Menurut Farida, dasar pengajuan gugatan dengan terbitnya Surat Tanda Daftar Rumah Ibadah Buddha pada 8 Juli 2020 oleh Dirjen Bimmas Rumah Ibadah Buddha No 08.60.35.23.00708 atas Kelenteng Kwan Sing Bio. Bahkan, Dirjrn Bimmas Buddha telah memuat dalam sioribuddha.kemenag,go.id bahwa terdapat tempat ibadah Buddha di Jatim (yang dimaksud Kelenteng Kwan Sing Bio) dan usianya 0 tahun. Padahal, Kelenteng Kwan Sing Bio telah berumur lebih dari 200 tahun.
Sebelumnya, terkait kehadiran M dan kawan-kawan 13 Oktober 2019, Bambang Djoko Santoso, salah seorang pengurus demisioner, telah mengajukan gugatan ke Pengadilan Negeri (PN) Tuban. Majelis hakim PN Tuban kemudian mengeluarkan Putusan Sela No 11/Pdt.G/2020/PN Tbn.
Melawan Hukum
Putusan akhir perkara No 11/Pdt.G/2020/PN Tbn pada 30 Juli di antaranya menyatakan M dkk sebagai Tergugat 1 dan Tergugat 10 telah melakukan perbuatan melawan hukum dan menyatakan penunjukan Tergugat M sebagai Ketua Pengurus TITD Kwan Sing Bio dan Tjoe Ling Kiong dan Tergugat 10 sebagai penilik masa bakti 2019-2022 tidak sah. Ini adalah keputusan hukum pengadilan yang harus dipatuhi dan dihormati bersama.
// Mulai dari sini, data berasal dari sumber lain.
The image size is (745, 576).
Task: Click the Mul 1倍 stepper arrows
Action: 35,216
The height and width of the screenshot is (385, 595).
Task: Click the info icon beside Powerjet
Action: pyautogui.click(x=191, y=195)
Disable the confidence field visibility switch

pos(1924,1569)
Namun, M telah mengajukan permohonan Tanda Daftar Rumah Ibadah Buddha kepada Dirjen Bimmas Buddha melalui Kanwil Kemenag Jatim. Dikeluarkannya surat tanda daftar rumah ibadah Buddha terhadap Kelenteng Kwan Sing Bio menimbulkan konflik hingga puncaknya terjadi penggembokan terhadap kelenteng pada 27 Juli 2020 oleh M Cs dari luar kelenteng.
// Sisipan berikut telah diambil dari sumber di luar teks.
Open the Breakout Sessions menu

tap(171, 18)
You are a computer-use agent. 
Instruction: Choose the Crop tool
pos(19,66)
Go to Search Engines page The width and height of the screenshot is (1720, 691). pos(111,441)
”Penggembokan seakan-akan dari kami, padahal penggembokan itu dilakukan pihak M dari luar pintu dan dirantai. Kwan Sing Bio itu adalah kelenteng, bukan vihara. Konflik terjadi ketika dikeluarkan surat tanda daftar rumah ibadah Buddha,” ungkap Farida. Dia menegaskan kasus penggembokan telah dilaporkan ke Polda Jatim sehingga belum boleh dibuka hingga penyelidikan tuntas dilakukan oleh polisi.
Alim Sugiantoro, ketua penilik demisioner, menuturkan Kwan Sing Bio adalah kelenteng sejak 200 tahun silam. Bio itu berarti kelenteng, bukan vihara dan rumah Buddha. Perubahan status inilah yang membuat konflik semakin berkepanjangan.
”Proses pembuatan tanda daftar itu diduga tidak diverifikasi dengan cermat dan banyak yang salah. Tanda daftar itu harus dicabut agar umat Kelenteng Kwan Sing Bio bisa beribadah lagi dengan tenang,” paparnya, Sabtu (12/9).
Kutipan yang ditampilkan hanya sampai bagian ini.